§ **Work task**
An accurate, complete copy of the records below is required.

§ **Records to use**
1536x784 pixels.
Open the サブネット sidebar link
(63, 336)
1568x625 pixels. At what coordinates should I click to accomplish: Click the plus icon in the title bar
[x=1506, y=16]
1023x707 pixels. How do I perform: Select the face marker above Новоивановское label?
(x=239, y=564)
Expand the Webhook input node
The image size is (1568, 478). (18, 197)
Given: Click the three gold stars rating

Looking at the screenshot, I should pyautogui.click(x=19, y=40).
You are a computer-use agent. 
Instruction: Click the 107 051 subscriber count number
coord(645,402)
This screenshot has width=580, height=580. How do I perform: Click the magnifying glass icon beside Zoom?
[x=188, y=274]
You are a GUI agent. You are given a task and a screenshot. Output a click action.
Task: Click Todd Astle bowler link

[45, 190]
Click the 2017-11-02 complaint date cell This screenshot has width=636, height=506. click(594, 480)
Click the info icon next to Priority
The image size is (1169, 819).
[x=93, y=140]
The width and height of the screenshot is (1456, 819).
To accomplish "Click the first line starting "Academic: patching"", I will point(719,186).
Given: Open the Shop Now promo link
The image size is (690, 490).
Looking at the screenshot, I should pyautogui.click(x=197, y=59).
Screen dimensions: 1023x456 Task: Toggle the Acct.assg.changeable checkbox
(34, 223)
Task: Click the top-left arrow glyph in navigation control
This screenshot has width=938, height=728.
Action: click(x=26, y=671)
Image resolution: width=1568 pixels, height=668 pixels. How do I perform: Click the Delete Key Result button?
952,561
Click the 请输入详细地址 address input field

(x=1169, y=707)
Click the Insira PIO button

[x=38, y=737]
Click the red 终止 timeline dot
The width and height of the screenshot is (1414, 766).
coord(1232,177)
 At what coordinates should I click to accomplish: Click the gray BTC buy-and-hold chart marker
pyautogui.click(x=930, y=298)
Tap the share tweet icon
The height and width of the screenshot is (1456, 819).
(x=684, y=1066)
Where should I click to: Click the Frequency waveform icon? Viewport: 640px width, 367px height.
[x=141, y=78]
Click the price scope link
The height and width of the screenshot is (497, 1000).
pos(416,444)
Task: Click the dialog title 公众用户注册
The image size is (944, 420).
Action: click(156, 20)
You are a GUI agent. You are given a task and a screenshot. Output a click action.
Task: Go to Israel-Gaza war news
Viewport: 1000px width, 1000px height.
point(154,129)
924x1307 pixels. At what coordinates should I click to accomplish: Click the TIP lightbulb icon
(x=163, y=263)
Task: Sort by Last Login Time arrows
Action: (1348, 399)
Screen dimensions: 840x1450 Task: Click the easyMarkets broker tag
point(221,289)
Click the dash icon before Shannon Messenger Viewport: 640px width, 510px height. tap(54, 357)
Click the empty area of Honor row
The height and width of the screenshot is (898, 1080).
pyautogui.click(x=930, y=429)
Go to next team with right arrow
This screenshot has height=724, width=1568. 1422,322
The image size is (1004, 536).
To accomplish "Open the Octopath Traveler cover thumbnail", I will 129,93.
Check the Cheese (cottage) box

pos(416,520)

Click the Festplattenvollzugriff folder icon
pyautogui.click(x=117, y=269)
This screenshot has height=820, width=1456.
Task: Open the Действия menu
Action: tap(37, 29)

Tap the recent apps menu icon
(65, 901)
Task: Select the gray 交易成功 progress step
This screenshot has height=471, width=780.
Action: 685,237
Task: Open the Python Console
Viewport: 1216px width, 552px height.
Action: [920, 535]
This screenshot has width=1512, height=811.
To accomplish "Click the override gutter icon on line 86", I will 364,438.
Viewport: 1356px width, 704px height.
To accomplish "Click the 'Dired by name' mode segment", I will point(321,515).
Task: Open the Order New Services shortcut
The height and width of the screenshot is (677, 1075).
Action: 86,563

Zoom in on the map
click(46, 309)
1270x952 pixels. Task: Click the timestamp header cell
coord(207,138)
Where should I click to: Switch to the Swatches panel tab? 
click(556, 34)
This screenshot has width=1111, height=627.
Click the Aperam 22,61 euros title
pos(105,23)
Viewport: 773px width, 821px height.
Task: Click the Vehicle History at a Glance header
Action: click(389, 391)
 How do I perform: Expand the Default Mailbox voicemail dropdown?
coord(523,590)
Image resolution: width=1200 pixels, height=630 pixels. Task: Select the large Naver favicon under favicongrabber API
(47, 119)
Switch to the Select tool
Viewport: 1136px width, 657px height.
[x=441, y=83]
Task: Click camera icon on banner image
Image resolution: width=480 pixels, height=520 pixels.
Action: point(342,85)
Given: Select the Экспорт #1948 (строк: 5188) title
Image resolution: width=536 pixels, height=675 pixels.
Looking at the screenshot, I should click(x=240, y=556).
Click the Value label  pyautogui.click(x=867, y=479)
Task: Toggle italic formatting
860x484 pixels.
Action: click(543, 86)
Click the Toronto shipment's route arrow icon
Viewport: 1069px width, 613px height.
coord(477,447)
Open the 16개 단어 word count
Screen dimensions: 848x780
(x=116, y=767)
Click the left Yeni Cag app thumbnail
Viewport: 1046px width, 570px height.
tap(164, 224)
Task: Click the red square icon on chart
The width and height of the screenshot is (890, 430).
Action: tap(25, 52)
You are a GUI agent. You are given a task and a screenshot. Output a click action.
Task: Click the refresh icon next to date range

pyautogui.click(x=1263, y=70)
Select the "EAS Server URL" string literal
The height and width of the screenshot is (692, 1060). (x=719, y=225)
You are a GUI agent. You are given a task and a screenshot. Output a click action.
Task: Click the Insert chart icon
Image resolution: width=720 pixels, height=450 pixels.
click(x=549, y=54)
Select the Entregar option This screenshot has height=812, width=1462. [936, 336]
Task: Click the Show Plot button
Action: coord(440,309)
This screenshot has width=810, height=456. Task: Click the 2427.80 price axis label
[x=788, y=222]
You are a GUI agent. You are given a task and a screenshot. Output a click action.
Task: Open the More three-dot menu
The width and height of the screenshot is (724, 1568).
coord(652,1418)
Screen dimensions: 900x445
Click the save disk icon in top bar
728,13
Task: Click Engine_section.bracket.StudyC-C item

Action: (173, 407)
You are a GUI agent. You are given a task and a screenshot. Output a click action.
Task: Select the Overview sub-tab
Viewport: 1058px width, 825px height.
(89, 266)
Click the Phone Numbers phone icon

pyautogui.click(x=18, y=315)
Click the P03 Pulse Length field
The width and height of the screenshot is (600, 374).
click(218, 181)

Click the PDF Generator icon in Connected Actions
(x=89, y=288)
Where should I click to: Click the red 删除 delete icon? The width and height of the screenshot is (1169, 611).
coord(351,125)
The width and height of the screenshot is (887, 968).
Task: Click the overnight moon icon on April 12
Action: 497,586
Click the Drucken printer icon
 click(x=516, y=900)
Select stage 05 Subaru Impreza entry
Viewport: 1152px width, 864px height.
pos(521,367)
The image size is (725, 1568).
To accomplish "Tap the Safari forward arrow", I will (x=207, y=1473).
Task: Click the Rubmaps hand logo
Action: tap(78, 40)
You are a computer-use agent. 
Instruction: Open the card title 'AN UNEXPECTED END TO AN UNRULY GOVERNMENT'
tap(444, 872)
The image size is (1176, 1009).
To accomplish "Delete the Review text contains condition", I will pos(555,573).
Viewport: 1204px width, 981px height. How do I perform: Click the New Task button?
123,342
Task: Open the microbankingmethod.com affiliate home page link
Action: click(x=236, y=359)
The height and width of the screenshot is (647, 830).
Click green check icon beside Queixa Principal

§ **Response for this exercise**
1536x784 pixels.
Open the サブネット sidebar link
(63, 336)
1568x625 pixels. At what coordinates should I click to accomplish: Click the plus icon in the title bar
[x=1506, y=16]
1023x707 pixels. How do I perform: Select the face marker above Новоивановское label?
(x=239, y=564)
Expand the Webhook input node
The image size is (1568, 478). (18, 197)
Given: Click the three gold stars rating

Looking at the screenshot, I should pyautogui.click(x=19, y=40).
You are a computer-use agent. 
Instruction: Click the 107 051 subscriber count number
coord(645,402)
This screenshot has width=580, height=580. How do I perform: Click the magnifying glass icon beside Zoom?
[x=188, y=274]
You are a GUI agent. You are given a task and a screenshot. Output a click action.
Task: Click Todd Astle bowler link

[45, 190]
Click the 2017-11-02 complaint date cell This screenshot has width=636, height=506. click(594, 480)
Click the info icon next to Priority
The image size is (1169, 819).
[x=93, y=140]
The width and height of the screenshot is (1456, 819).
To accomplish "Click the first line starting "Academic: patching"", I will point(719,186).
Given: Open the Shop Now promo link
The image size is (690, 490).
Looking at the screenshot, I should pyautogui.click(x=197, y=59).
Screen dimensions: 1023x456 Task: Toggle the Acct.assg.changeable checkbox
(34, 223)
Task: Click the top-left arrow glyph in navigation control
This screenshot has width=938, height=728.
Action: click(x=26, y=671)
Image resolution: width=1568 pixels, height=668 pixels. How do I perform: Click the Delete Key Result button?
952,561
Click the 请输入详细地址 address input field

(x=1169, y=707)
Click the Insira PIO button

[x=38, y=737]
Click the red 终止 timeline dot
The width and height of the screenshot is (1414, 766).
coord(1232,177)
 At what coordinates should I click to accomplish: Click the gray BTC buy-and-hold chart marker
pyautogui.click(x=930, y=298)
Tap the share tweet icon
The height and width of the screenshot is (1456, 819).
(x=684, y=1066)
Where should I click to: Click the Frequency waveform icon? Viewport: 640px width, 367px height.
[x=141, y=78]
Click the price scope link
The height and width of the screenshot is (497, 1000).
pos(416,444)
Task: Click the dialog title 公众用户注册
The image size is (944, 420).
Action: click(156, 20)
You are a GUI agent. You are given a task and a screenshot. Output a click action.
Task: Go to Israel-Gaza war news
Viewport: 1000px width, 1000px height.
point(154,129)
924x1307 pixels. At what coordinates should I click to accomplish: Click the TIP lightbulb icon
(x=163, y=263)
Task: Sort by Last Login Time arrows
Action: (1348, 399)
Screen dimensions: 840x1450 Task: Click the easyMarkets broker tag
point(221,289)
Click the dash icon before Shannon Messenger Viewport: 640px width, 510px height. tap(54, 357)
Click the empty area of Honor row
The height and width of the screenshot is (898, 1080).
pyautogui.click(x=930, y=429)
Go to next team with right arrow
This screenshot has height=724, width=1568. 1422,322
The image size is (1004, 536).
To accomplish "Open the Octopath Traveler cover thumbnail", I will 129,93.
Check the Cheese (cottage) box

pos(416,520)

Click the Festplattenvollzugriff folder icon
pyautogui.click(x=117, y=269)
This screenshot has height=820, width=1456.
Task: Open the Действия menu
Action: tap(37, 29)

Tap the recent apps menu icon
(65, 901)
Task: Select the gray 交易成功 progress step
This screenshot has height=471, width=780.
Action: 685,237
Task: Open the Python Console
Viewport: 1216px width, 552px height.
Action: [920, 535]
This screenshot has width=1512, height=811.
To accomplish "Click the override gutter icon on line 86", I will 364,438.
Viewport: 1356px width, 704px height.
To accomplish "Click the 'Dired by name' mode segment", I will point(321,515).
Task: Open the Order New Services shortcut
The height and width of the screenshot is (677, 1075).
Action: 86,563

Zoom in on the map
click(46, 309)
1270x952 pixels. Task: Click the timestamp header cell
coord(207,138)
Where should I click to: Switch to the Swatches panel tab? 
click(556, 34)
This screenshot has width=1111, height=627.
Click the Aperam 22,61 euros title
pos(105,23)
Viewport: 773px width, 821px height.
Task: Click the Vehicle History at a Glance header
Action: click(389, 391)
 How do I perform: Expand the Default Mailbox voicemail dropdown?
coord(523,590)
Image resolution: width=1200 pixels, height=630 pixels. Task: Select the large Naver favicon under favicongrabber API
(47, 119)
Switch to the Select tool
Viewport: 1136px width, 657px height.
[x=441, y=83]
Task: Click camera icon on banner image
Image resolution: width=480 pixels, height=520 pixels.
Action: point(342,85)
Given: Select the Экспорт #1948 (строк: 5188) title
Image resolution: width=536 pixels, height=675 pixels.
Looking at the screenshot, I should click(x=240, y=556).
Click the Value label  pyautogui.click(x=867, y=479)
Task: Toggle italic formatting
860x484 pixels.
Action: click(543, 86)
Click the Toronto shipment's route arrow icon
Viewport: 1069px width, 613px height.
coord(477,447)
Open the 16개 단어 word count
Screen dimensions: 848x780
(x=116, y=767)
Click the left Yeni Cag app thumbnail
Viewport: 1046px width, 570px height.
tap(164, 224)
Task: Click the red square icon on chart
The width and height of the screenshot is (890, 430).
Action: tap(25, 52)
You are a GUI agent. You are given a task and a screenshot. Output a click action.
Task: Click the refresh icon next to date range

pyautogui.click(x=1263, y=70)
Select the "EAS Server URL" string literal
The height and width of the screenshot is (692, 1060). (x=719, y=225)
You are a GUI agent. You are given a task and a screenshot. Output a click action.
Task: Click the Insert chart icon
Image resolution: width=720 pixels, height=450 pixels.
click(x=549, y=54)
Select the Entregar option This screenshot has height=812, width=1462. [936, 336]
Task: Click the Show Plot button
Action: coord(440,309)
This screenshot has width=810, height=456. Task: Click the 2427.80 price axis label
[x=788, y=222]
You are a GUI agent. You are given a task and a screenshot. Output a click action.
Task: Open the More three-dot menu
The width and height of the screenshot is (724, 1568).
coord(652,1418)
Screen dimensions: 900x445
Click the save disk icon in top bar
728,13
Task: Click Engine_section.bracket.StudyC-C item

Action: (173, 407)
You are a GUI agent. You are given a task and a screenshot. Output a click action.
Task: Select the Overview sub-tab
Viewport: 1058px width, 825px height.
(89, 266)
Click the Phone Numbers phone icon

pyautogui.click(x=18, y=315)
Click the P03 Pulse Length field
The width and height of the screenshot is (600, 374).
click(218, 181)

Click the PDF Generator icon in Connected Actions
(x=89, y=288)
Where should I click to: Click the red 删除 delete icon? The width and height of the screenshot is (1169, 611).
coord(351,125)
The width and height of the screenshot is (887, 968).
Task: Click the overnight moon icon on April 12
Action: 497,586
Click the Drucken printer icon
 click(x=516, y=900)
Select stage 05 Subaru Impreza entry
Viewport: 1152px width, 864px height.
pos(521,367)
The image size is (725, 1568).
To accomplish "Tap the Safari forward arrow", I will (x=207, y=1473).
Task: Click the Rubmaps hand logo
Action: tap(78, 40)
You are a computer-use agent. 
Instruction: Open the card title 'AN UNEXPECTED END TO AN UNRULY GOVERNMENT'
tap(444, 872)
The image size is (1176, 1009).
To accomplish "Delete the Review text contains condition", I will pos(555,573).
Viewport: 1204px width, 981px height. How do I perform: Click the New Task button?
123,342
Task: Open the microbankingmethod.com affiliate home page link
Action: click(x=236, y=359)
The height and width of the screenshot is (647, 830).
Click green check icon beside Queixa Principal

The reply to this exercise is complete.